The Western Sydney Wanderers have booked their third Grand Final in their short four-year history and are hoping it’s third-time lucky on Sunday afternoon. This is a team who didn’t exist five years ago.
Yes, this is one of the most exciting weeks in sport in recent memory. Today though, I don’t want to talk about newbies – I want to talk about oldies.
As pumped as I am about the Spurs falling short that close to glory and my boys from the Golden West shooting for the title, I wanted to dedicate this week to a more earnest topic.
This week, I want to talk about sporting mainstays.
I want to talk about seasoned veterans.
I want to talk about Jamie Lyon.
Yes, the man they called Killer announced today he’s finally hanging the boots up on his illustrious career – a career that has so far, spanned 215 first-grade games, 8 tests and 10 Origins.
As if Trent Barrett didn’t have enough problems.
But for a man who has played four Grand Finals with the Sea Eagles, won two premierships and has been a leading figure in the Manly side over the past ten years, it is sad to think such a loyal servant of the game is leaving after so many years.

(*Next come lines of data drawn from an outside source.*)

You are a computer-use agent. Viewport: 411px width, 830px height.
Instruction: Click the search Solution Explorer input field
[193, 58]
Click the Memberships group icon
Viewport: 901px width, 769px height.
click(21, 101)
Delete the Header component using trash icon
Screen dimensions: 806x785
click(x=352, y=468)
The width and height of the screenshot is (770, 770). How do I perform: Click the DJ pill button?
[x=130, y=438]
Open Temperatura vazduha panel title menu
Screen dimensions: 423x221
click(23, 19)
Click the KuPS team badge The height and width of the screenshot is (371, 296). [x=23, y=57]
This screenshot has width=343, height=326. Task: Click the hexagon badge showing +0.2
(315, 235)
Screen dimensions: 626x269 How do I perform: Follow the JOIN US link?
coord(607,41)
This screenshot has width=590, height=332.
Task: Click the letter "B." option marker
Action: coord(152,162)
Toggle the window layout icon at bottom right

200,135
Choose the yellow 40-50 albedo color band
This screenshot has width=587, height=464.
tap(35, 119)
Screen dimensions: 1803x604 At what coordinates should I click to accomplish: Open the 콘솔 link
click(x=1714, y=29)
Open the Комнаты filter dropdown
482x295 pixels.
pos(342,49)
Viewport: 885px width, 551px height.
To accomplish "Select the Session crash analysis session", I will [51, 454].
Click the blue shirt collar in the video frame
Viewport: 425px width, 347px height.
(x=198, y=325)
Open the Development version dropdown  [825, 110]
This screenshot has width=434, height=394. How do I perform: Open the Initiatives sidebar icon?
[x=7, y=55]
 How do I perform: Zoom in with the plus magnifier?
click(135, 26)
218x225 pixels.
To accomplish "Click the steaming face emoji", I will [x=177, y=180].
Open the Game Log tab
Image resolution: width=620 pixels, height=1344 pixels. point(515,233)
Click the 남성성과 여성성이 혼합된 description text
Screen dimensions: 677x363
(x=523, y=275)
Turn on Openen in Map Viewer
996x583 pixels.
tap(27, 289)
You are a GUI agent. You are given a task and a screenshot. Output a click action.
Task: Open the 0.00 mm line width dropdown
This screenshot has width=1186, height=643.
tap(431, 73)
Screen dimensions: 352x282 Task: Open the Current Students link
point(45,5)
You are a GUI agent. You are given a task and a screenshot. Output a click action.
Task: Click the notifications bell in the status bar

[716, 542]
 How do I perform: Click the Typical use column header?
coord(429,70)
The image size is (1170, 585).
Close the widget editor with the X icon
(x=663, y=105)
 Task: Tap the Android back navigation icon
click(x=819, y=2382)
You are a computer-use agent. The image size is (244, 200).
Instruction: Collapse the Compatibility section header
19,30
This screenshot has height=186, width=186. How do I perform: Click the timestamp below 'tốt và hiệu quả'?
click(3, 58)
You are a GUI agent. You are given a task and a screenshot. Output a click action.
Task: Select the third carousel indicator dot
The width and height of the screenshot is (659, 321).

It’s the kind of feeling you got when Darren Lockyer retired, or when Nathan Hindmarsh said his final goodbyes.
They’re men whose names are synonymous with the one-club – entrenched in loyalty. Acknowledging the fact that Lyon did play for Parramatta at the start of his career, Manly fans will certainly be the ones losing the most sleep after hearing the news.
One of the most interesting notes to take out of Lyon’s career was his boycotting of representative honours. In a reaction to relentless criticism in 2010, Lyon announced he would henceforth refuse to take part in representative football. It is a man who stood by his decision amid pleas from coaches and fans to return to the top level.
“When I first came back from England, I made a couple of teams and I got hammered,” he said,” Lyon told the Courier Mail in 2012.
“Confidence-wise, it knocked me around and as bad as it sounds, I probably don’t have the hunger to compete at that level anymore.’’
Had Lyon chosen to reclaim his right-centre position in the NSW State of Origin and Australian international sides, he would surely have been a mainstay of the camps.
It would have been a selection that might have cemented David ‘Wolfman’ Williams’s place at the top level, possibly being called up to bring his lethal club combination with Lyon to the representative stage.
One might then ask, would Lyon have left the same legacy had he stepped up to higher honours?
Frankly, in the eyes of this reporter, Jamie Lyon has all the respect in the world.
He was a smart player, a matured captain and a friendly family man. A true role model for the younger generation.
And while he presents a headache for under-pressure coach Trent Barrett, Lyon will sorely be missed in the game of Rugby League, and we wish him all the best for the future.
He’s still a good player and it’s going to be hard to watch Manly games without him leading the side.
Thanks, Killer. You absolutely killed it.